Most of the challenges facing the Israeli economy are not dissimilar to those that other industrialized countries are facing today.
What is done to resolve these challenges is often a matter of political viewpoint: To what extent ought privatization of state-owned companies be undertaken? What is the best mix of tax burden and public spending, especially with regard to social services and welfare? How can unemployment best be reduced? Can unskilled workers upgrade their educational levels to enable them to seek higher-paying skilled jobs? Can traditional pension and social security payment levels be maintained in the face of ever-increasing percentages of retirees? Should public policy give greater importance to reducing wealth inequalities or boosting wealth creation? What is the role of labor unions in post-industrial, knowledge-based economies?
Unique to Israel
There are, however, at least two challenges that are somewhat unique to Israel, which no serious analysis of the Israeli economy can ignore:
1) Terrorism. During the Second Intifada, Israel was the target of a horrific wave of suicide-bombing terrorist attacks that claimed the lives of hundreds of people. These attacks had a direct impact on the economy in several ways. Tourism shrank to new lows. Fear of attacks in public places curtailed entertainment and dining spending, and caused severe economic depression in once-crowded city centers. Spending on security services in nearly every public building soared, at the expense of other resources. The negative image the country suffered abroad hurt foreign exports and investments.
With the end of the Second Intifada and the beginnings of global economic recovery, Israel’s economy began to grow again.
2) Work Force Participation. In 2010, workforce participation in Israel was 64% among the working-age population, significantly lower than the Organization for Economic Co-operation and Development average of 71%. The significance of this figure is clear: The wealth of a nation is determined ultimately by the product of the healthy adults within its borders. The lower the level of workforce participation, the smaller the national product per capita, which translates directly into lower standards of living in general.
Israel’s low position with regard to this index is usually attributed to attitudes within the Haredi (ultra-Orthodox) community, in which many men devote their lives to the study of religious texts rather than a working career. In addition, in the Arab sector in Israel there is strongly-rooted social opposition to women working outside the home, with only one out of five Arab women in the workforce.

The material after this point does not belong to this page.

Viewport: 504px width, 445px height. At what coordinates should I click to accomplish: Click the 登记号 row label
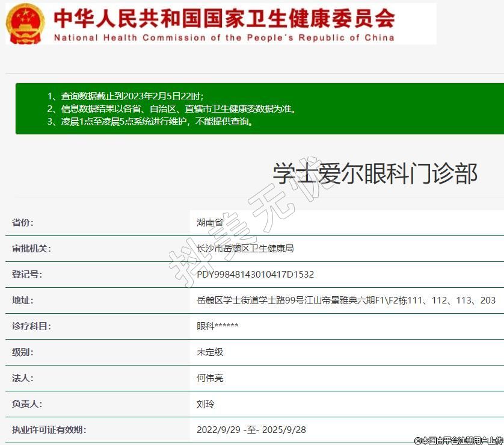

Because of these factors, overall workforce participation will almost certainly continue to be low.
This leads to some difficult questions. The relative lack of workforce participation, as noted, stems from voluntary decisions taken by adults in specific sectors with established sub-cultures within Israel. To what extent can or should efforts be directed at changing such attitudes? Do individuals in a democratic society who choose to refrain from working bear responsibility to their fellow citizens because they lower per-capita GDP as a result?
On the other hand, does society bear responsibility for supplying economic welfare to adults who are impoverished because they explicitly refuse gainful employment? And what of their children? This subject will likely be an increasingly important source of contention in Israeli society in the future.